To ensure that our methods produced accurate-output, they compared the narrative framework graph produced by their model with illustrations published in The New York Times. Their graph aligned with those illustrations and also offered finer levels of detail about the people, places & things & their relationships.
Sturdy truth, fragile fiction
To see, if we could distinguish between a conspiracy theory & an actual conspiracy, they examined Bridgegate, a political payback operation launched by staff members of Republican Government Chris Christie’s administration against the Democratic mayor of Fort Lee, New Jersey.
As they compared the results of their machine learning system using the 2 separate collections, 2 distinguishing features of a conspiracy theory’s narrative framework stood out.
First, while the narrative graph for Bridgegate took from 2013 to 2020 to develop, Pizzagate’s graph was fully formed & stable in a month. Second, Bridgegate’s graph survived having elements removed, implying that New Jersey politics would continue as a single, connected network albeit key figures & relationships from the scandal were deleted.
The Pizzagate graph in contrast, was easily fractured into smaller subgraphs. Once they removed the people, places, things & relationships that came directly from the interpretations of the WikiLeaks emails, the graph fell apart into what actually were the unconnected domains of politics, casual dining, the private lives of the Podestas & the odd world of satanism.
Early warning system?
There are clear ethical challenges that their work raises. Our methods, as an example, might be used to generate additional posts to a conspiracy theory discussion that fit the narrative framework at the basis of the discussion. Similarly, given any set of domains, someone could use tool to develop a completely new conspiracy theory.

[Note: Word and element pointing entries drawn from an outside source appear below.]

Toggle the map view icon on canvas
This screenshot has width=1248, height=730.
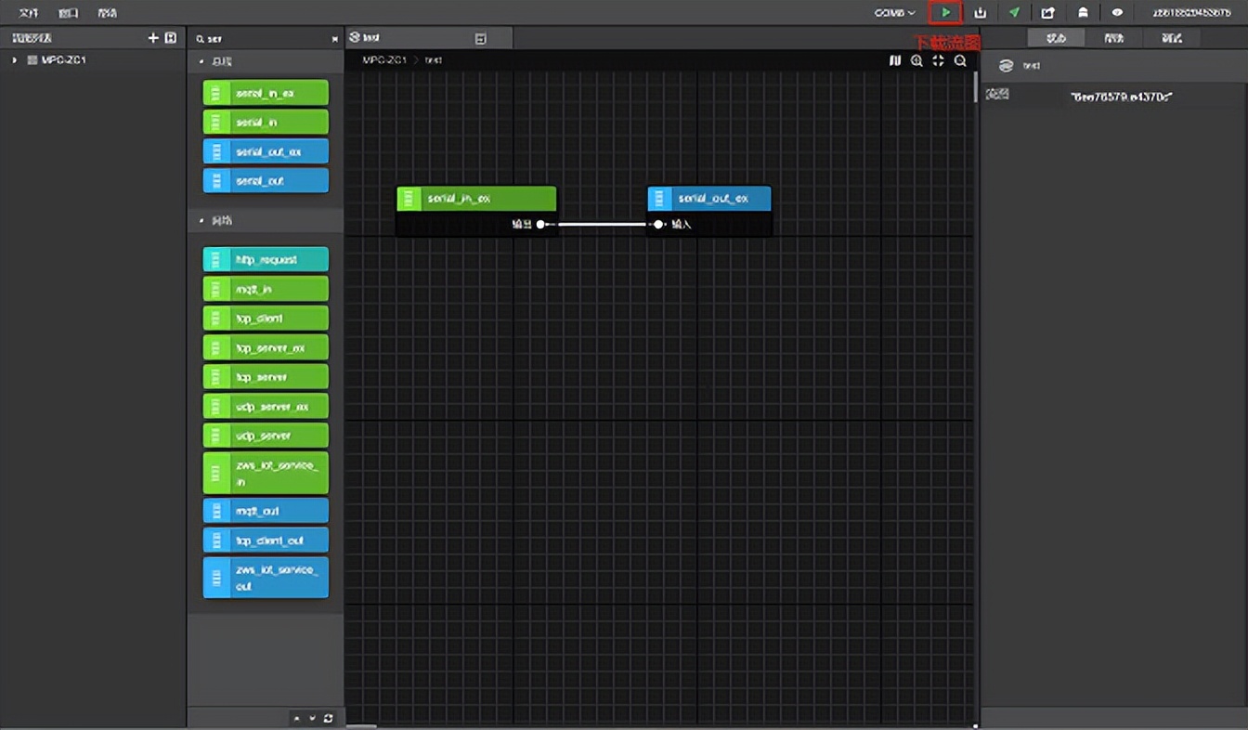click(x=895, y=60)
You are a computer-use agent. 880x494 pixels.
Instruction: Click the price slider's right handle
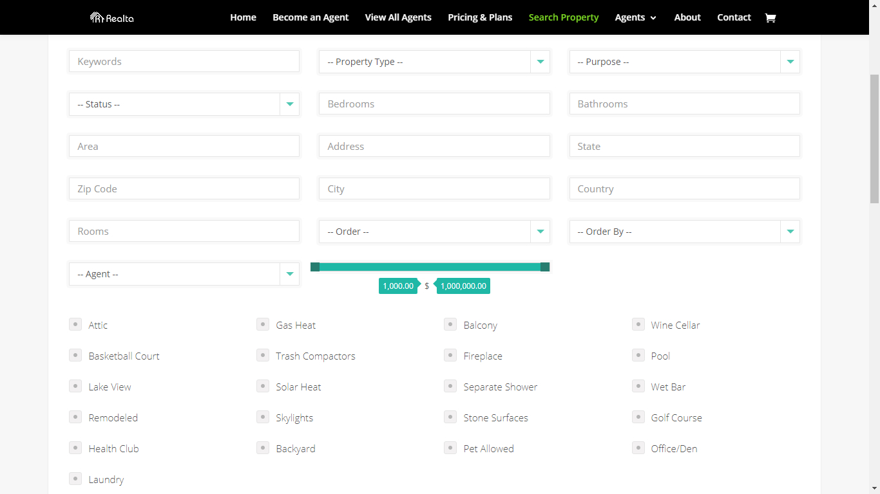[x=545, y=267]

However, this weaponization of storytelling is already occurring without automatic methods, as their study of social media forums makes clear. There’s a role for the research community to help others understand how that weaponization occurs and to develop tools for people & organizations who protect public safety & democratic institutions.
Developing an early warning system that tracks the emergence & alignment of conspiracy theory narratives could alert researchers & authorities, to real world actions people might based on these narratives.
Perhaps with such a system in place, the arresting officer in the Pizzagate case wouldn’t have baffled by the gunman’s response when asked why he’d shown-up at a pizza parlour armed with an AR-15 rifle.